PAVSMCs, PAECs or PA segments (±endothelium) were incubated with the TXA2 analogue, U46619 or 8-isoprostane F2α (±LPS, TNF-α or IL-1α ) for 16 h at 37°C in a 95% air–5% CO2 incubator. In order to determine the source of the O2•−, segments or cells were incubated with DPI, rotenone, L-NAME, aspirin or allopurinol for 1 h prior to the measurement of O2•− using ferricytochrome c reduction (Muzaffar et al., 2003). Following incubation, segments or cells were equilibrated in DMEM without phenol red for 10 min at 37°C in a 95% air–5% CO2 incubator (Heraeus, Hera Cell, Kandro Laboratory Products, Germany). In all, 20 μM horseradish cytochrome c (Sigma Chemical Co.) with or without 500 U ml−1 copper–zinc superoxide dismutase (SOD; Sigma Chemical Co.) was added and incubated at 37°C in a 95% air–5% CO2 incubator for an hour. The reaction medium was removed and reduction of cytochrome c determined at 550 nm in an anthos Lucy 1 spectrometer (Lab-tech International, Ringmer, East Sussex, U.K.) and converted to nanomoles of O2•−, using ΔE550 nm = 21.1 mM−1 cm−1 as the extinction coefficient. The reduction of cytochrome c that was inhibitable with SOD reflected actual O2•− release. Segments were blotted, dried and weighed, data being expressed as nanomoleses of O2•− mg tissue−1 h−1. Cells were rinsed in PBS, lysed with 0.1% v v–1 Triton X-100 and total protein content measured using BCA-protein assay kit (Pierce, Rockford, IL, U.S.A.). The results were expressed as micromoles of O2•− mg protein−1 h−1.
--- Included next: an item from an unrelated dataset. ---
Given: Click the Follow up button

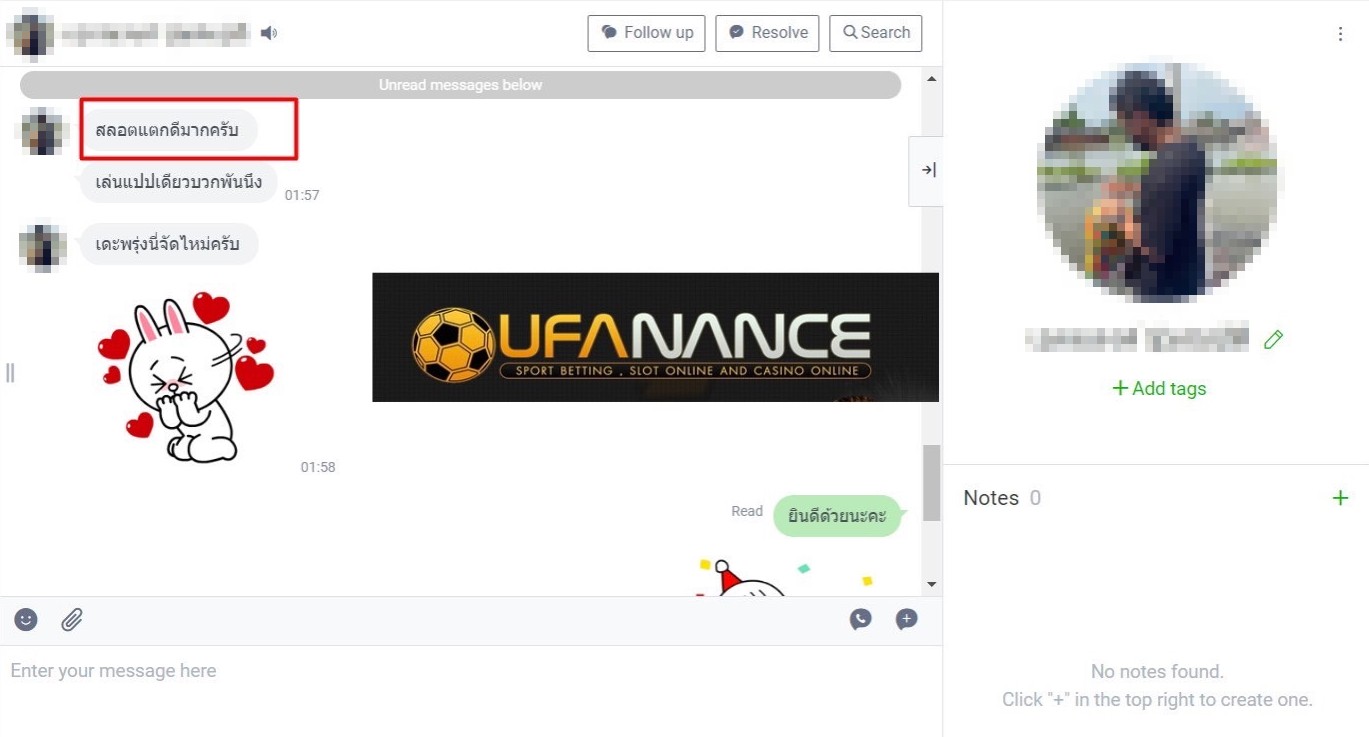Looking at the screenshot, I should 647,33.

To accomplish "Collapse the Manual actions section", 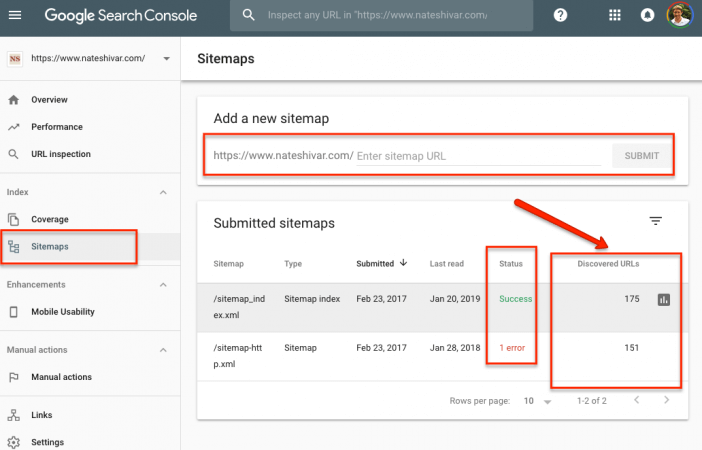I will pyautogui.click(x=163, y=350).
Effect of iloprost on LPS-, cytokine- and U46619-induced O2•− formation and gp91phox expression

PAVSMCs or PAECs were seeded, quiesced and incubated with the TXA2 analogue, U46619 (10 nM), PGF2α (100 nM), 8-isoprostane F2α (100 nM), LPS (1 μg ml−1), IL-1α (10 ng ml−1) and TNF-α (10 ng ml−1), alone and in combination for 16 h and with or without iloprost (100 ng ml−1; Schering, Berlin, Germany). Cells were then washed three times in PBS and O2•− formation, and then measured using the cytochrome c assay as described above. In order to determine whether iloprost possesses a direct O2•− quenching capacity, 100 ng ml−1 iloprost was incubated with xanthine (100 μM)/xanthine oxidase (0.15 U ml−1) mixture (Sigma Chemical Co.), which generates a steady flux of superoxide radicals (Greene & Paller, 1992), and assayed for O2•− formation using identical conditions as above.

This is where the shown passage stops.